I invited General Sternberg’s attention to the enormous loss of life that had been caused among the French working at Panama, due to tropical diseases; that by far the most important of the diseases were yellow fever and malaria; that if we could protect our laborers on the Canal as we had the people of Havana, we should be able to build the Canal without anything like such losses as had occurred to the French. I also invited his attention to the fact that while there was a considerable difference in the conditions and environment at Havana, still I believed that the methods worked out at Havana could be so modified as to be applied successfully at the Isthmus.
General Sternberg approved the idea, and recommended that, on account of my experience in similar work at Havana, I be placed in charge of the sanitary work on the Isthmus.
In all discussion with regard to canal construction at this time Nicaragua was looked upon as the point where the United States would build its canal. Delays entirely unexpected to the authorities occurred on account of the failure of the treaty with Colombia, and it was not until the fall of 1903 that it was settled that we were to build a canal at Panama, under a concession from the Republic of Panama.
I was relieved from duty at Havana in the fall of 1902 and ordered to the United States, in order that I might be in personal contact with the preparations for canal work on the Isthmus. While waiting for the organization to commence, I was sent to Egypt as the representative of the Medical Department of the United States Army to the first Egyptian Medical Congress, and I was directed while on this duty to examine into what had been the sanitary conditions during the construction of the Suez Canal.
This turned out to be a very interesting trip, though I did not get much information that was useful to us at Panama. The conditions were so entirely different at the Isthmus of Suez from the conditions at the Isthmus of Panama from a sanitary point of view that there was no similarity in the sanitary measures applicable to the two places. The route of the Suez Canal was through a dry, sandy desert, where, at the time of construction, they suffered from neither yellow fever nor malaria. The route of the Panama Canal lay through a low, swampy country, alternating with rugged mountainous regions, where the rainfall was excessive, and yellow fever and malaria prevailed to an alarming extent.
During my visit there, however, I found that they were suffering severely from malaria at Ismalia, a town on the canal about half-way across the Isthmus, and the headquarters of the Canal Company. During the early period of their construction work they had a great deal of trouble supplying their laborers with drinking water. They were obliged to carry this on camel-back a number of miles from the nearest branch of the Nile. I was informed that, at one time, they had to employ some sixteen hundred camels in this work.

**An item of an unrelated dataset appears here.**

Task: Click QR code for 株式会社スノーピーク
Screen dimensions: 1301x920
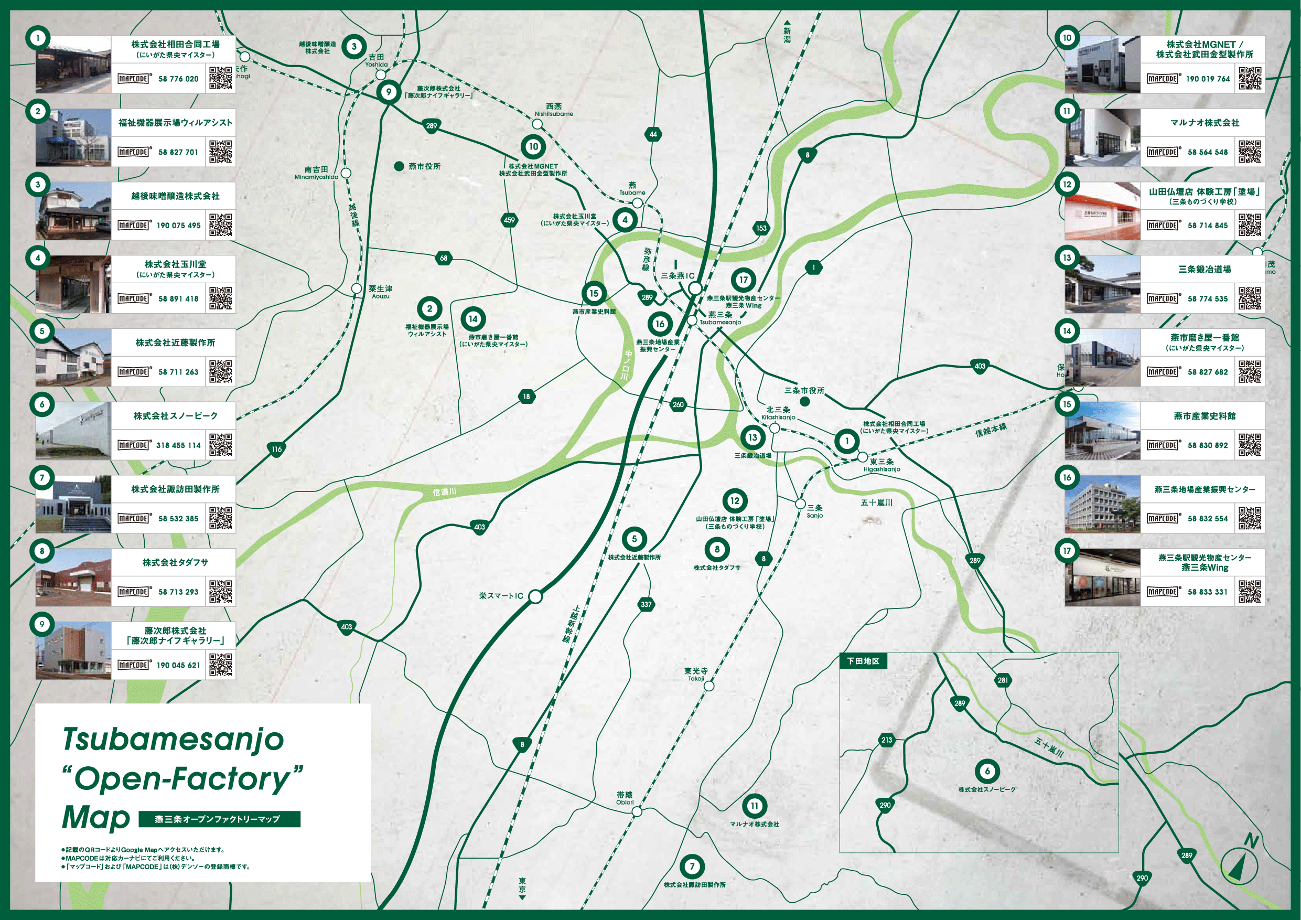Action: coord(220,445)
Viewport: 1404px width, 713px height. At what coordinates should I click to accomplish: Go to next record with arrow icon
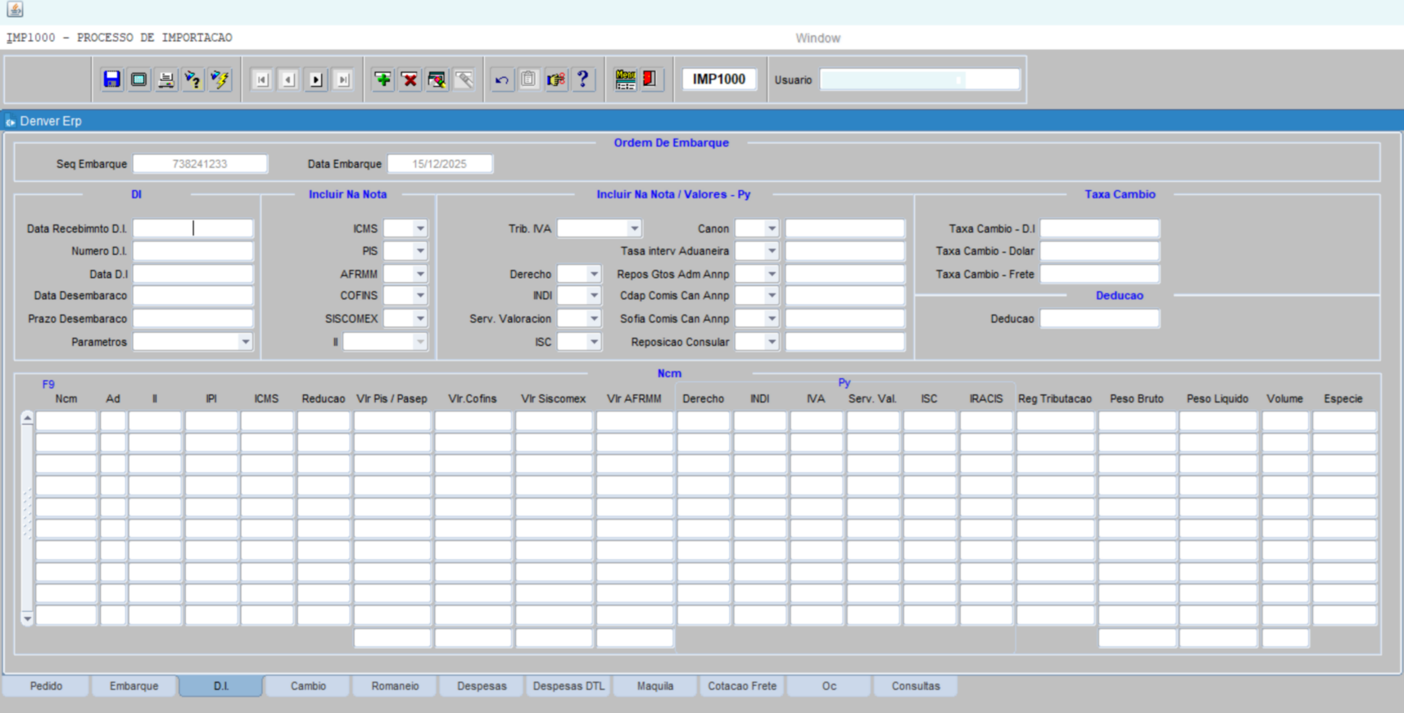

In order to obviate this expense and inconvenience, De Lesseps reopened the old canal of the Israelites, leading up from the Nile through the land of Goshen. This old canal came within a few miles of the present route of the Suez Canal. The French extended it to the Suez Canal, and then made a small canal parallel with the route of the Suez, which conveyed fresh water all along this route. Wherever in the desert fresh water is applied to the soil, the land becomes very fruitful and productive. At Ismalia, this sweet-water canal, just described (the Arabs usually refer to fresh water as sweet water), was used for irrigation purposes. When I saw the canal in 1902, the town and neighborhood were covered with a beautiful growth of trees and shrubbery, and vegetation appeared on every side. Unfortunately, the water which produced this wonderful oasis in the desert also bred the malarial mosquito freely and Ismalia had become a hotbed for malaria.
Sir Ronald Ross, the great English sanitarian, who had taken so prominent a part in discovering that malaria was carried by the anopheles mosquito, was employed by the French Company to advise them how they should protect themselves against this plague. The plans which he advised were carried into execution, and Ismalia in a short time was entirely free from malaria.